Can Happiness Save the World? Self-Help in Urgent Times
Colin Beavan, “No Impact Man”, wants us to feel better, find our True Selves, and be connected. How To Be Alive is his latest work.Posted Feb 2, 2016
After rising to prominence with No Impact Man, a chronicle of his year-long experiment to live as greenly as possible in New York City, writer Colin Beavan says he’s figured out how to “have it all”: a comfortable, fun life AND the satisfaction of “doing good” for the planet.
With his recent book How to Be Alive, he’s ready to start a movement of “lifequesters” who reject “standard life approaches” in favor of finding their own truth. The happier we become, he says, the more we find ourselves naturally supporting the greater good. Linking good works with feelings of well-being is neither modern nor controversial — Aristotle may have been the first to propose the connection in writing in his Nicomachean Ethics. And Americans have been preoccupied with being our own unique selves since we’ve been called Americans. So why this book, right now?

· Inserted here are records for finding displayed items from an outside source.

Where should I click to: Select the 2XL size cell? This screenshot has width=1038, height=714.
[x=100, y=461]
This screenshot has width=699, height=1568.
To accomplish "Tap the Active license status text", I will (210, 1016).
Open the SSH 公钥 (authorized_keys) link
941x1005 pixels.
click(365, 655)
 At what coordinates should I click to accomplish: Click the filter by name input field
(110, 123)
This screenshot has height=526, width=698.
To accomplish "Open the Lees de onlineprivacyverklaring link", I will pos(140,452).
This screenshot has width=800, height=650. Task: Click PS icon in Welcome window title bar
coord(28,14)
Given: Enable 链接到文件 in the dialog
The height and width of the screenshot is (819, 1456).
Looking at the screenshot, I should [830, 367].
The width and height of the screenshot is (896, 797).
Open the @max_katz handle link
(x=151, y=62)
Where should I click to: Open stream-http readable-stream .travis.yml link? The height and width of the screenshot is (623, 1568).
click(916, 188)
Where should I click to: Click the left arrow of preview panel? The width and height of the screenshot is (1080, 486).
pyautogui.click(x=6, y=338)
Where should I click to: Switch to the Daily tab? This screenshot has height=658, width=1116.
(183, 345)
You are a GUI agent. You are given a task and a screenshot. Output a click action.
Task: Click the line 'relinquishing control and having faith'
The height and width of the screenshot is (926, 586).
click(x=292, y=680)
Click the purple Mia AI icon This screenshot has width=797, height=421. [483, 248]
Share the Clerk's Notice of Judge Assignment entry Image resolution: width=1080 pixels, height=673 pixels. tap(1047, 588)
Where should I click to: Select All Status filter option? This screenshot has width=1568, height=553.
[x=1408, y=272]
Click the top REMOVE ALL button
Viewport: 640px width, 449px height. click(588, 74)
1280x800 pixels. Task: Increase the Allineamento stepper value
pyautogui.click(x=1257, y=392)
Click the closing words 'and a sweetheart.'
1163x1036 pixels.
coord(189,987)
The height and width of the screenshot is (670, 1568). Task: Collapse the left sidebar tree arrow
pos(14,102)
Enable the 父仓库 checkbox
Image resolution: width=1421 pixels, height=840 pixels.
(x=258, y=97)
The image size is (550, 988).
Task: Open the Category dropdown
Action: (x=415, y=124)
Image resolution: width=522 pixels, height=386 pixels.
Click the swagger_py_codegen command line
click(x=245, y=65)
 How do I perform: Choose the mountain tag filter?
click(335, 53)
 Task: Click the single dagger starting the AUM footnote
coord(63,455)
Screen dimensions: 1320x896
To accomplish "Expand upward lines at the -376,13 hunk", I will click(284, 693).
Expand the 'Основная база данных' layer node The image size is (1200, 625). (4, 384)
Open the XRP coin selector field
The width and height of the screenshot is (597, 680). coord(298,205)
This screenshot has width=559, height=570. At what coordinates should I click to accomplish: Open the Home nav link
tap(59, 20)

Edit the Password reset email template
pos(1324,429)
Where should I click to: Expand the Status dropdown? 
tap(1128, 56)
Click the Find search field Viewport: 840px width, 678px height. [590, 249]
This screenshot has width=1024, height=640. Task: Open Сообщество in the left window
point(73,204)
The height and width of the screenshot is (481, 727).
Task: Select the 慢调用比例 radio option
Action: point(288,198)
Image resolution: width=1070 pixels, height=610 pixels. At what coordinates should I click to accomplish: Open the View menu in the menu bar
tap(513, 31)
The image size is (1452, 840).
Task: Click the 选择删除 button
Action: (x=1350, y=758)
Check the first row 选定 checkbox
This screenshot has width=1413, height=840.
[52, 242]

As I read, I began hearing an unwritten question, to which this book is one possible response. Why aren’t well-meaning liberals doing more to change our habits as the dragon of climate change breathes down our necks? Naomi Klein has faulted the environmental movement for trying to terrify people into action. Unfortunately, scare tactics make most of us stick our heads in the sand. Instead, Klein believes, we need to make people excited about the potential benefits that could result from a real overhaul of our cultural norms. How to Be Alive starts from that premise: instead of ominous predictions and a list of urgent necessary changes, we find a gentle path to a “fun-filled” Green life nestled in a like-minded community, rich with meaning and adventure.
I am on Colin Beavan’s side. I support the suggestions he has assembled for “the good life”:
– Reduce car dependency, use your body to get around whenever possible.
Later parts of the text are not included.